The Society for Social Work and Research

2014 Annual Conference

January 15-19, 2014 I Grand Hyatt San Antonio I San Antonio, TX

Administrator Perspectives On Program Enhancements to Increase Father Involvement in Early Childhood Home Visitation

Schedule:
Friday, January 17, 2014: 4:00 PM
HBG Convention Center, Room 008B River Level (San Antonio, TX)
* noted as presenting author
Stephen Edward McMillin, PhD, AM (MSW), Director of the MSW Program, Saint Louis University, Saint Louis, MO
Background and Purpose

Relationship-based parenting programs such as early childhood home visitation have emphasized the importance of the helping relationship in increasing parental involvement, but recent research suggests that the quality of the helping relationship does not predict father involvement in home visitation (Sierau, Brand, & Jungmann, 2012).  Little is known about how home visiting programs already using evidence-based program models develop enhancements and additions to these models to engage fathers and increase father involvement.  This paper uses interviews with administrators in a statewide network of home visiting programs in a large Midwestern state to explore their perspectives on the promise and feasibility of developing father participation program enhancements within established, evidence-based home visiting program models. 
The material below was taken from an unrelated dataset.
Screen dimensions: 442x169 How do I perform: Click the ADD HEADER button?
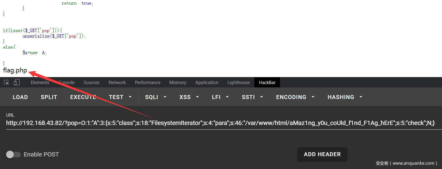coord(322,154)
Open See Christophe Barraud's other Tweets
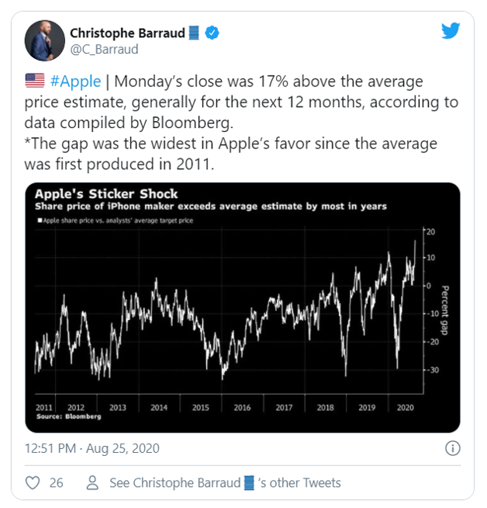Screen dimensions: 487x508 click(x=225, y=483)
Methods                                                                                                          

In-depth, semi-structured, qualitative interviews approximately 90-120 minutes in length were conducted with 34 trainers and program administrators in a Midwestern, statewide network of home visiting programs.  Interviews were transcribed, coded thematically, and subjected to content analysis.

Results

Four primary father engagement themes emerged: 1) Gender was framed as both a potential impediment and as an assumed requirement in staffing.  Doubts were expressed as to the feasibility of hiring male workers to do relationship-based work with young mothers and infants very well or for very long, and respondents feared that specialized father involvement enhancements with separate budgets and separate, male staff would drain current resources already stretched to the limit.  2) Demographic factors were referenced often, noting that most clients were minor, unmarried mothers still dependent on their own mothers as a matter of both practicality and of welfare policy; specialized program enhancements that adapt home visiting curricula and programming to meet the unique developmental and social needs of teenaged mothers and their co-resident mothers emerged as potential programmatic rivals to father engagement concepts.  3) Father engagement and involvement was referenced as an important current and future training domain.  A unit on strategies for father involvement is currently part of intermediate training that most home visiting staff would receive after basic training and orientation but before their third year of employment.  Concern was expressed that veteran staff moved through all training offered relatively quickly and that programmatic development of advanced training on topics such as father engagement was always needed.  4) Respondents were leery of new, state-level programmatic expectations to develop father programs unless state-level funding and ongoing technical assistance for father engagement programming was to be made available.  Respondents emphasized that other home visiting enhancements such as support groups and field trips regularly attracted high father involvement but were often at risk for funding cuts.  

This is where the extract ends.